** PROBLEM STATEMENT **
Look through the data for the string "گیلان". Copy every line where it is found.

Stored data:

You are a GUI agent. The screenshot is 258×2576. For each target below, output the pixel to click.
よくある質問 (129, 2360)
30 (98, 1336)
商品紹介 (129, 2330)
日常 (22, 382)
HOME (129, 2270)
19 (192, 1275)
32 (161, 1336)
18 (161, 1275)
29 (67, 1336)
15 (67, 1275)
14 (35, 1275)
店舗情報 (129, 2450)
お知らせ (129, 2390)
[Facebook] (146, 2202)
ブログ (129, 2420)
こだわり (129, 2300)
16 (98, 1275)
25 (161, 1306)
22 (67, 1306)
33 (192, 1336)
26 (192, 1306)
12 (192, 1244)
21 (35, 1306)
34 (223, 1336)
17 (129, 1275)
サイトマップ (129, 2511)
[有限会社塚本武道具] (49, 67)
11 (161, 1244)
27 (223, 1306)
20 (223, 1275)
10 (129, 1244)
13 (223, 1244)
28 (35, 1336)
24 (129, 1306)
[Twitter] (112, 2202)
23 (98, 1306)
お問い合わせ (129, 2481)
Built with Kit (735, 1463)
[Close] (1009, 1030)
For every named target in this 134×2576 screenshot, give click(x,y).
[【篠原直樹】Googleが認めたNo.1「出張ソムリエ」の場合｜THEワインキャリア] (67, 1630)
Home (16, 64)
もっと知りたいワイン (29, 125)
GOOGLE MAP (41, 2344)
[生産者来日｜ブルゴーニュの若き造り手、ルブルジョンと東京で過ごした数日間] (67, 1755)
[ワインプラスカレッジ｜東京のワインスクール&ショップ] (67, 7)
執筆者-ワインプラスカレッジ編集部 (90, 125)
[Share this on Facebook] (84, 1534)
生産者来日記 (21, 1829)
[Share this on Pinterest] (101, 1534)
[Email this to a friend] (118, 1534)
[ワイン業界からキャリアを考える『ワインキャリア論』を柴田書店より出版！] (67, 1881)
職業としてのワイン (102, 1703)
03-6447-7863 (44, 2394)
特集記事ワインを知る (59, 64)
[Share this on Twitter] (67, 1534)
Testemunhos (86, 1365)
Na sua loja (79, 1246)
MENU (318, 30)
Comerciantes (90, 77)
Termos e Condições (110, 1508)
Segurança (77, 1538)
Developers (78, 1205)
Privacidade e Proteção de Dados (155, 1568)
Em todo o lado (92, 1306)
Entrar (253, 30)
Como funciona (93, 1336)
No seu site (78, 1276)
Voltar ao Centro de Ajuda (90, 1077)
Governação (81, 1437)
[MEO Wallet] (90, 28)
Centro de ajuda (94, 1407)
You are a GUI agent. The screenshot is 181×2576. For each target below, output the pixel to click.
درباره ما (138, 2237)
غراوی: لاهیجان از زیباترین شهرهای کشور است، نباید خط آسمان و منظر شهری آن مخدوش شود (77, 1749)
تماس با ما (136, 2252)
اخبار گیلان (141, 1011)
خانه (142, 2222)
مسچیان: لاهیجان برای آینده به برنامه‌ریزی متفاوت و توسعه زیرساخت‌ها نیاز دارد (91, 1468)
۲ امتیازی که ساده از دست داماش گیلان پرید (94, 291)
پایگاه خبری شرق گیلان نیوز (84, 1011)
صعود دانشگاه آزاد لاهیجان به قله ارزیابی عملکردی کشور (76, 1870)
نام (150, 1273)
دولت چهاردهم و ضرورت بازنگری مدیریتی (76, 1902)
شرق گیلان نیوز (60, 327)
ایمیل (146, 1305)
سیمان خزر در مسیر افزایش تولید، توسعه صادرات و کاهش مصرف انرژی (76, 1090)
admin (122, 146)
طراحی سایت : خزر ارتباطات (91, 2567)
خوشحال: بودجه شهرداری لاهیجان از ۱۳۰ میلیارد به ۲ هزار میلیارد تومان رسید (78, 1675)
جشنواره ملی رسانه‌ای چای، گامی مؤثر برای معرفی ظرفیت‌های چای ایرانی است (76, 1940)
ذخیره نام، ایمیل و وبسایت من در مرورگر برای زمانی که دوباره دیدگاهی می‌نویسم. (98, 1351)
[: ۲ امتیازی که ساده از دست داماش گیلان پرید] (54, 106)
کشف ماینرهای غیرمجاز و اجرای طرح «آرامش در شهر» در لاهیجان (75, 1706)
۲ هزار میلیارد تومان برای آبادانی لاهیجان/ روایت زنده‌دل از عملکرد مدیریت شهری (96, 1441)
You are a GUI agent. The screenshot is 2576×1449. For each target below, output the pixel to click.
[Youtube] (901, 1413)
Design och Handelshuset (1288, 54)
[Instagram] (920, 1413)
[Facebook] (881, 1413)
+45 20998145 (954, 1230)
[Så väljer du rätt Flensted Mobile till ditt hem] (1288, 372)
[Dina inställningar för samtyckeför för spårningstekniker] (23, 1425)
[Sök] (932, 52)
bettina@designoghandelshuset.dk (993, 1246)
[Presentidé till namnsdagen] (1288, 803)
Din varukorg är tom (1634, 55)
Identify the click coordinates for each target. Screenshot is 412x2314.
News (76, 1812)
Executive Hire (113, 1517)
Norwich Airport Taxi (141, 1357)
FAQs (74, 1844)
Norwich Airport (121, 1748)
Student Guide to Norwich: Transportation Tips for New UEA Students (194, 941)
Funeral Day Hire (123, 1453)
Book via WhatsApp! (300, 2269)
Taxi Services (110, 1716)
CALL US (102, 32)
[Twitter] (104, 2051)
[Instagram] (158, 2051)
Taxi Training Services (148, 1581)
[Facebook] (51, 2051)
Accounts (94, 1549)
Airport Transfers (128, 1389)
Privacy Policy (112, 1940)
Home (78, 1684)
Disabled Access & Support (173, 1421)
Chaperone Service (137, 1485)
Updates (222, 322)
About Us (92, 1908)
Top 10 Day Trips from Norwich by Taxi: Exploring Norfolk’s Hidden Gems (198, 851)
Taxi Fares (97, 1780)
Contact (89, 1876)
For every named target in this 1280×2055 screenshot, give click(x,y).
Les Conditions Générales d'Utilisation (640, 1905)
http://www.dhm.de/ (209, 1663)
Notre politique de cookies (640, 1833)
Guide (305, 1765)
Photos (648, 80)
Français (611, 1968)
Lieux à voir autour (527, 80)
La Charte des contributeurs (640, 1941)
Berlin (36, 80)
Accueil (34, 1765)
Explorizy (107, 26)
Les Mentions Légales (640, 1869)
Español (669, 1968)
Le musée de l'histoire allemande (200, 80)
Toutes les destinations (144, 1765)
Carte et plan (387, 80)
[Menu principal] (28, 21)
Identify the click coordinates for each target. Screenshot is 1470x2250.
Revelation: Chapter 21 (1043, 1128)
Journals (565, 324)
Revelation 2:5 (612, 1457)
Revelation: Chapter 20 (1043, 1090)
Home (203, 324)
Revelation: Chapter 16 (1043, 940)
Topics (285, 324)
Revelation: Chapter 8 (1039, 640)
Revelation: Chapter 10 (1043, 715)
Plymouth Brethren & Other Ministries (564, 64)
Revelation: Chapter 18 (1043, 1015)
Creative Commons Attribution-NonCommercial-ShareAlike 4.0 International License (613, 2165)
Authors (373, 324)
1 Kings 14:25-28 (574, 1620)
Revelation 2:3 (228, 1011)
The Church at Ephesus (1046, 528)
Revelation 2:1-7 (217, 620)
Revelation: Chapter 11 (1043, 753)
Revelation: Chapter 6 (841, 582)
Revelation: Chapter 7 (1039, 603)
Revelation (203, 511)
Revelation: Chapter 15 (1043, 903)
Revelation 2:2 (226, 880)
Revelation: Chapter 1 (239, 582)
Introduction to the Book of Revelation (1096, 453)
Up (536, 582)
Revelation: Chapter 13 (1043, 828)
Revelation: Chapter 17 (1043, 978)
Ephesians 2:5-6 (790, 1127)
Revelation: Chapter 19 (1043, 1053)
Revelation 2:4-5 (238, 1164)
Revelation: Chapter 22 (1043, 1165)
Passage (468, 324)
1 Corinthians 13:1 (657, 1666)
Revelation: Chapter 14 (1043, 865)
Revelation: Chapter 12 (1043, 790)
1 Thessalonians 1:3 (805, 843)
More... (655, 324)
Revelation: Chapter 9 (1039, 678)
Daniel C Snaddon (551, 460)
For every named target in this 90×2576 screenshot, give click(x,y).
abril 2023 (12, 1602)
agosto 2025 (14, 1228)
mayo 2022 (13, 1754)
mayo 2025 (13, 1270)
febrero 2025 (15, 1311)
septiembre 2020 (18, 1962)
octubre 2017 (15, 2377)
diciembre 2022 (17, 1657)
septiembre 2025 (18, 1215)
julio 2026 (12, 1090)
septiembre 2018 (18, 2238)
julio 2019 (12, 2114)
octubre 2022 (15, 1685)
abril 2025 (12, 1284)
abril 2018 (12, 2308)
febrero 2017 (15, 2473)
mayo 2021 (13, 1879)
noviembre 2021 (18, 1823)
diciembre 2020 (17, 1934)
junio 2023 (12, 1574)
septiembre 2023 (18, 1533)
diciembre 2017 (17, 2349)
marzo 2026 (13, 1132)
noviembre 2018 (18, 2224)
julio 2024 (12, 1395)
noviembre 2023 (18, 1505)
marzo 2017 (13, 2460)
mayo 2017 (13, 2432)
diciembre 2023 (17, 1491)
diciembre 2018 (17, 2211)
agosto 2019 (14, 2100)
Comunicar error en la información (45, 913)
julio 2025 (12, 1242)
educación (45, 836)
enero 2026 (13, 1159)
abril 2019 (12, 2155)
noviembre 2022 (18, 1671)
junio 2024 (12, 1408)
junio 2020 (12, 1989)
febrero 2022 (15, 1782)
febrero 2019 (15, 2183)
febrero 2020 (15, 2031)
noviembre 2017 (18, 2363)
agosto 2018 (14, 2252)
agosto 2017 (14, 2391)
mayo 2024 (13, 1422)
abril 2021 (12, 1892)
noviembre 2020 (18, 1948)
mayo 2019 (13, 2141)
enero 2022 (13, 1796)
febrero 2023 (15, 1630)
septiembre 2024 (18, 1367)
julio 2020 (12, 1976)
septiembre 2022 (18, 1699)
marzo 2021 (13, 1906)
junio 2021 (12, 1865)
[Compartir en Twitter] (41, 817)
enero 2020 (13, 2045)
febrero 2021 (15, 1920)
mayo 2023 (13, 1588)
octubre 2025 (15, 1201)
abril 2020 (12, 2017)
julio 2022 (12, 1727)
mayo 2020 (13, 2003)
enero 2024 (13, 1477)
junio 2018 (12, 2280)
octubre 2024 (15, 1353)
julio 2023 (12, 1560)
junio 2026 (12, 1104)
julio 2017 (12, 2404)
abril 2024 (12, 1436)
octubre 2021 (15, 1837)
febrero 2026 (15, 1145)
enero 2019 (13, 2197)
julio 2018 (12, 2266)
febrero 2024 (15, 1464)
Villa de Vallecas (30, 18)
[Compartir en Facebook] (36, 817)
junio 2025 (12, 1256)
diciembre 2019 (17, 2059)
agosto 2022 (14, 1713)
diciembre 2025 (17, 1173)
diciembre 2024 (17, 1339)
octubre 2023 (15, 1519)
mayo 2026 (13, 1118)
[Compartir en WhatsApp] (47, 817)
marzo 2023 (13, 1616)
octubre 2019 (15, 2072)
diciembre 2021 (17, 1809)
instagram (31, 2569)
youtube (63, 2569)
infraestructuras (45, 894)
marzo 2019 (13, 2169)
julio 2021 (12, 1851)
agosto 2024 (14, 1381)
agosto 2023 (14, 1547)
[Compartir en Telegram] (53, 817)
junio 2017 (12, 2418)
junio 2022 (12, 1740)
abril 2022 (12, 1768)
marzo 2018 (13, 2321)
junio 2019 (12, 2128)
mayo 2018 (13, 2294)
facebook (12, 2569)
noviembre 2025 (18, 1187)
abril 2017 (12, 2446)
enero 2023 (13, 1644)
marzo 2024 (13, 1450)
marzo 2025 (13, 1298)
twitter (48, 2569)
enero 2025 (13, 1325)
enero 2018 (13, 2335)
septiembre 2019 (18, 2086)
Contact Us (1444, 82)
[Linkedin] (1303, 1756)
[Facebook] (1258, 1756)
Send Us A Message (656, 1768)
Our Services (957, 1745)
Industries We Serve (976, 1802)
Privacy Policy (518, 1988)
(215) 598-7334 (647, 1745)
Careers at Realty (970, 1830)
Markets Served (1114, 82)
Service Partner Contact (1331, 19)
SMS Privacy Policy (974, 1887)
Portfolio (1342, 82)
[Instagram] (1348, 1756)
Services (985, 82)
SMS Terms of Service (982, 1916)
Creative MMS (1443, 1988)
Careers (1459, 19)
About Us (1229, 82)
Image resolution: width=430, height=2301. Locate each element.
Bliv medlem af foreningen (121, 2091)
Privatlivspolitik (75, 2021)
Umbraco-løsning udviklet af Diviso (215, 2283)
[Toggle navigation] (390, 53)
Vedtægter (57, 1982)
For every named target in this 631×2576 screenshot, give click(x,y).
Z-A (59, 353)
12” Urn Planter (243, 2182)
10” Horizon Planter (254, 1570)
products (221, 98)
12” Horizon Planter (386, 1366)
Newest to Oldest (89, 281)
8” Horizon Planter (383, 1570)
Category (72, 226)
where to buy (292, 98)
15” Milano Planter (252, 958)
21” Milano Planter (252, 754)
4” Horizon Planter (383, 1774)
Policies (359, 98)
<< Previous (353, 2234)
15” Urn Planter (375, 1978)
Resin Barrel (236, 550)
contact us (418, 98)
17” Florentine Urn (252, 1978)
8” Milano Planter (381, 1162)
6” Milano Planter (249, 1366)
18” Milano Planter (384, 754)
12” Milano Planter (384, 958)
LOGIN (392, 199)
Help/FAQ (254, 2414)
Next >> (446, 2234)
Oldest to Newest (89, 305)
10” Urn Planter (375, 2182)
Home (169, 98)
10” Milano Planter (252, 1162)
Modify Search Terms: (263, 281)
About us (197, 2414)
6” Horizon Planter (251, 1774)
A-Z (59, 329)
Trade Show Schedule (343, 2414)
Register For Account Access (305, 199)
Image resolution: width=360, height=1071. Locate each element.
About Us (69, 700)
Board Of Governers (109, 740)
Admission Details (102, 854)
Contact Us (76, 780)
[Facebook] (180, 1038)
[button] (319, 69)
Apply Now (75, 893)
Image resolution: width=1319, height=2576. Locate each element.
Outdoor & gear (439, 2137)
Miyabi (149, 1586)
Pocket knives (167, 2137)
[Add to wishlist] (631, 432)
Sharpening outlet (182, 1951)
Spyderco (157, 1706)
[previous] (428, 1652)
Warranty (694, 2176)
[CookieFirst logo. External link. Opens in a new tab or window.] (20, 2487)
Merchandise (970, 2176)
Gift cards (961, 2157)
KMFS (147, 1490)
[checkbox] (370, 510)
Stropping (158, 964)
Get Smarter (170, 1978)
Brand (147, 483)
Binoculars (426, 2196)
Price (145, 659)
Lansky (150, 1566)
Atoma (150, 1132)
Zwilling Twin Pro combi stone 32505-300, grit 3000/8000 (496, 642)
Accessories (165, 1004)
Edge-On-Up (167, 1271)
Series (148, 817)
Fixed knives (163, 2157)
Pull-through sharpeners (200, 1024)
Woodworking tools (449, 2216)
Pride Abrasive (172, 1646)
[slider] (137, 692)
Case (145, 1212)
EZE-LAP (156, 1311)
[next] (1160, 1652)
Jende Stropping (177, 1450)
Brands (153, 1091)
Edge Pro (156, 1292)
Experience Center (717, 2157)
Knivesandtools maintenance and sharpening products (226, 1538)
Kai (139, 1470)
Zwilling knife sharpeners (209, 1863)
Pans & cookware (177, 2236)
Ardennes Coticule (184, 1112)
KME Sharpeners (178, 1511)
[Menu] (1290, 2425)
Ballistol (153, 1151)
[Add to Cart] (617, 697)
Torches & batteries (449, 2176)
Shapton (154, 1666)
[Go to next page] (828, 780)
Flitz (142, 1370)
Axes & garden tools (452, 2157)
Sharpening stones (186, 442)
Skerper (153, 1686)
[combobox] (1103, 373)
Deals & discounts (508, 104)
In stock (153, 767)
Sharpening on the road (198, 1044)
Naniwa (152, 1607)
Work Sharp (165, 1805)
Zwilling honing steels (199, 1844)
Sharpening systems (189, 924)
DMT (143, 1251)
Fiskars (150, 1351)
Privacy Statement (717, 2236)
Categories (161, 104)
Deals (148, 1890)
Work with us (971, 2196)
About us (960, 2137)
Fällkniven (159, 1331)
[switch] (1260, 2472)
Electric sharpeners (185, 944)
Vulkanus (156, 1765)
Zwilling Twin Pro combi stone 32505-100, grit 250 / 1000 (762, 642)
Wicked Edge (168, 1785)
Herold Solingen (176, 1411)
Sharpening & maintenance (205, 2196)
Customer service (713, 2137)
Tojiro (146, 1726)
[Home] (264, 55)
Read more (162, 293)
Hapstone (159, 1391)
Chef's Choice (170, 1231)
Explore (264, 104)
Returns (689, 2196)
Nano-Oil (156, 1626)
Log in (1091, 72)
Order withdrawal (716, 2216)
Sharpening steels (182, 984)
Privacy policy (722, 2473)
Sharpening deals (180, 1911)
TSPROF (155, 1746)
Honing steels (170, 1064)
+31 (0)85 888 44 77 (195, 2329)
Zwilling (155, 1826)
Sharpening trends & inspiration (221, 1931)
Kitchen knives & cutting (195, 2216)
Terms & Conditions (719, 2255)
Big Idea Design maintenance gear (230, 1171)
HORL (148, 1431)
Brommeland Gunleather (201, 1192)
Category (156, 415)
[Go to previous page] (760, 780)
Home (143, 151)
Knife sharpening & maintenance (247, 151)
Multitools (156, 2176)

** RESPONSE BELOW **
اخبار گیلان (141, 1011)
۲ امتیازی که ساده از دست داماش گیلان پرید (94, 291)
پایگاه خبری شرق گیلان نیوز (84, 1011)
شرق گیلان نیوز (60, 327)
[: ۲ امتیازی که ساده از دست داماش گیلان پرید] (54, 106)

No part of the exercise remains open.